* WHAT IS REQUIRED: Convert the lines below into a JSON list of strings, one string per line, leaving out blank lines. Begin at the line containing "How do I perform: Select" and stop after the line containing "Looking at the screenshot, I should pos(187,116).".

Data items

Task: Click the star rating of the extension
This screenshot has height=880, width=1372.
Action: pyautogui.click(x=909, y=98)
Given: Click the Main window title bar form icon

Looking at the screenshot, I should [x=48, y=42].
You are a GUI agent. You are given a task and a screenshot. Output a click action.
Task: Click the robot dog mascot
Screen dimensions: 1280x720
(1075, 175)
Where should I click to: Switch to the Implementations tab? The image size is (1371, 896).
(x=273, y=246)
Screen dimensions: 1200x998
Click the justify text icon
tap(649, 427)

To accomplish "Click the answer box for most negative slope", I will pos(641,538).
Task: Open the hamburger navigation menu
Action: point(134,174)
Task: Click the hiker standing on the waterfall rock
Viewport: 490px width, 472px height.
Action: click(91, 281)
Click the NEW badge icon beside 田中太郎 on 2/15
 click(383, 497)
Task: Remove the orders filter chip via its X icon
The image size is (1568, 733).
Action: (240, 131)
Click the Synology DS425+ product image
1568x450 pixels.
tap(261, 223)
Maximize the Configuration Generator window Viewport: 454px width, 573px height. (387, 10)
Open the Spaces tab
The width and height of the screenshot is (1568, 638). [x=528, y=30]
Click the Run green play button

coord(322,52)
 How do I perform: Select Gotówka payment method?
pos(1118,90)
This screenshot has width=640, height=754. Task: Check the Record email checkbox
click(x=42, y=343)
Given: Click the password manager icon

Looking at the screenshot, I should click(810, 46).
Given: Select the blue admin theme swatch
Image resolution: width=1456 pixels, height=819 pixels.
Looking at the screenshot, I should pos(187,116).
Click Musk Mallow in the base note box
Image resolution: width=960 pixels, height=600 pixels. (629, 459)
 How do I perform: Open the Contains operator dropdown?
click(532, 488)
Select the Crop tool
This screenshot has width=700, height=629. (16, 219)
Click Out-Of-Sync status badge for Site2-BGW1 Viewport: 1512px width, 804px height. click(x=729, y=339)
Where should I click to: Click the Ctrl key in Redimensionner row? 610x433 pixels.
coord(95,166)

* OUTPUT FOR THIS TASK:
[
  " How do I perform: Select Gotówka payment method?",
  "pos(1118,90)",
  "This screenshot has width=640, height=754. Task: Check the Record email checkbox",
  "click(x=42, y=343)",
  "Given: Click the password manager icon",
  "Looking at the screenshot, I should click(810, 46).",
  "Given: Select the blue admin theme swatch",
  "Image resolution: width=1456 pixels, height=819 pixels.",
  "Looking at the screenshot, I should pos(187,116)."
]